Although it sounds simple, it can be very difficult to implement in practice. The key to success or failure of the housing market is what happens to it. If the market stabilizes, but stays flat for at least a year, consumer demand will be slightly lower, and we can only expect a slight slowdown.

Prices will crash, which means that demand will collapse and a complete downturn is almost certain. The rest of the world economy will also be affected if the US enters recession. America is the only thing holding it up.

A housing crash could cause financial market turmoil. The US mortgage market has $18 trillion (PS15 Trillion) of outstanding debt, compared to $14 trillion in 2007, at the height of the last boom. It is much easier in the US to just pay off your mortgage debts, than it is in the UK. Your house is lost and your credit score suffers. However, if your property's value drops, it may still be an attractive option.

Even worse, despite increasing regulation, mortgages continue to be packaged up and sold all over the globe. The health of the housing market is crucial to the financial system's solvency. It could also bring down hedge funds, banks and fund managers if it crashes, which would be devastating for the rest of the world economy. The Federal Reserve will likely raise interest rates by a maximum of 1% and then ease off again. However, if house prices plummet, all bets are off.
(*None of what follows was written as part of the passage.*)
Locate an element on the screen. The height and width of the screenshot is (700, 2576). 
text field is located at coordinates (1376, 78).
Jerome Powell, Fed chair, believes it is his duty to save the market or will he prioritize controlling inflation? Or will he reverse course and drastically reduce interest rates to save the market, afraid of making the same mistakes as 2007 and 2008.
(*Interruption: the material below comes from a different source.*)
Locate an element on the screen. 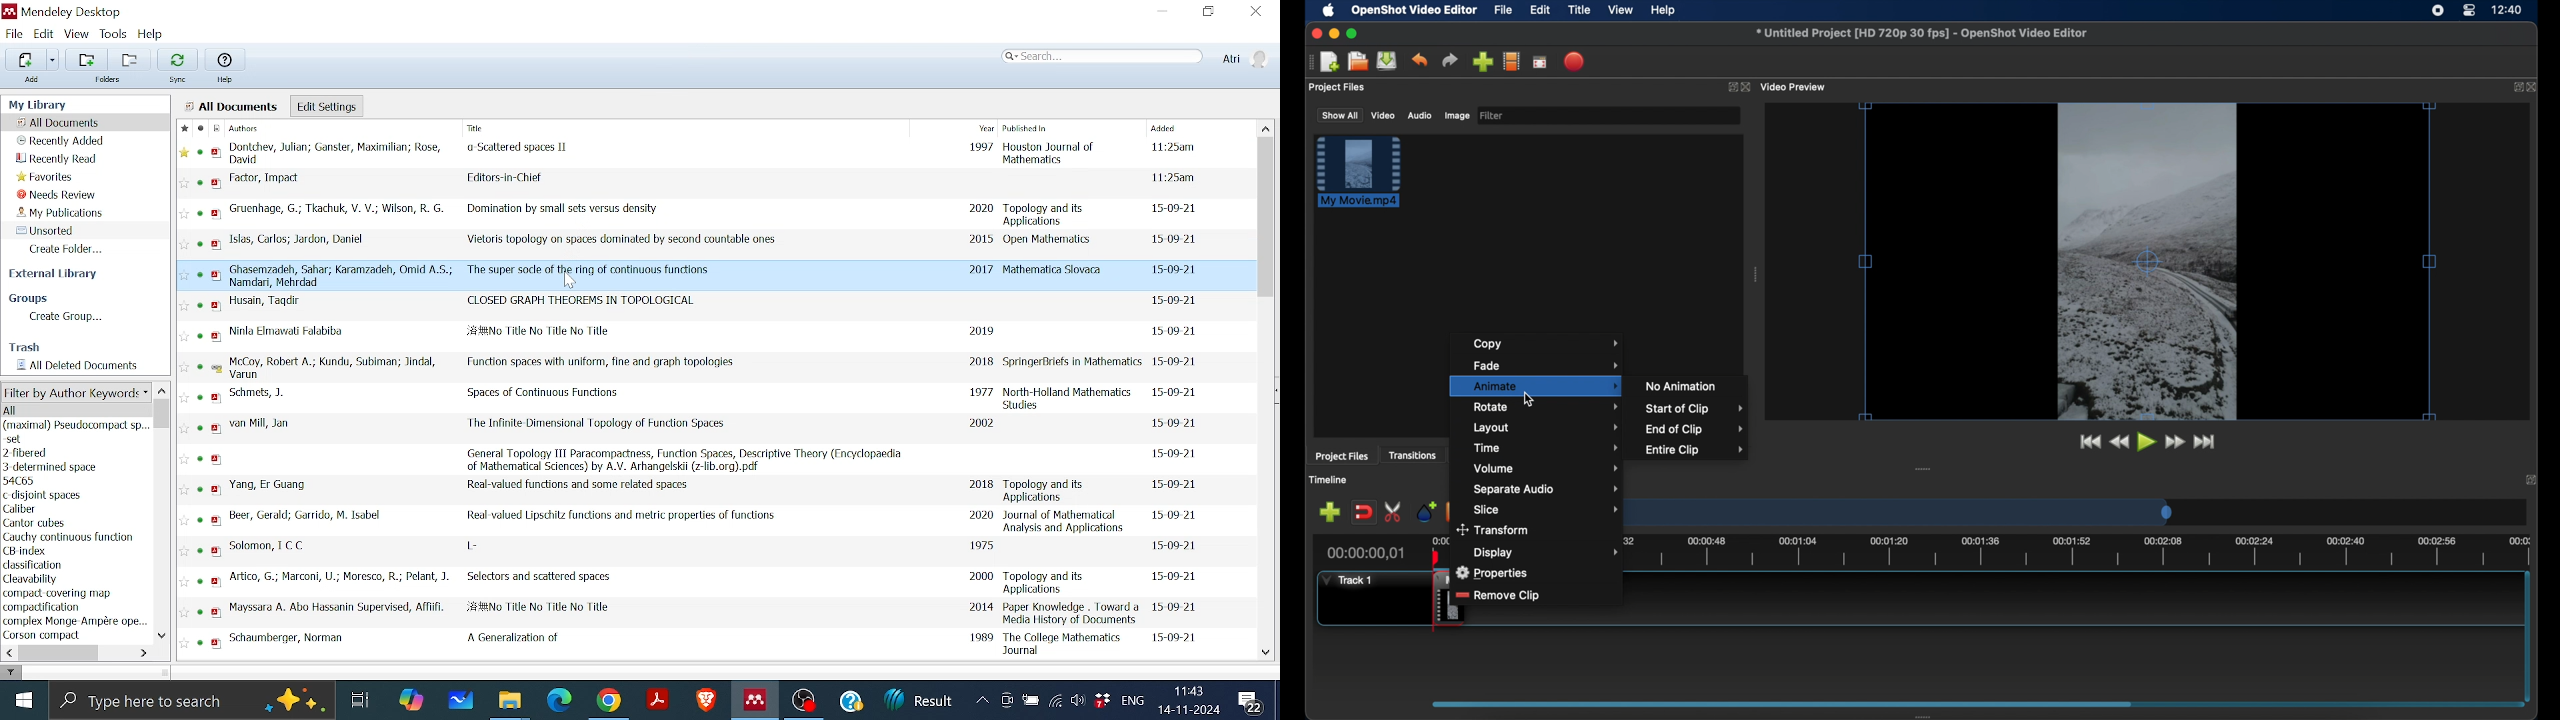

Even if he did, will a property crash be reversed once it is started? Or will panic set in? Nobody knows the answer, even the Fed. One thing is certain. It will be messy. The stock market bets it will be a flawlessly executed soft landing. But it is touch-and-go. The 2008 financial crash was caused by the US housing market. Subprime mortgages turned sour and triggered banking collapses across all major economies.

All of us are keeping an eye on the UK's house prices, but it is the wobbling American market that poses the greatest threat to the global economic system.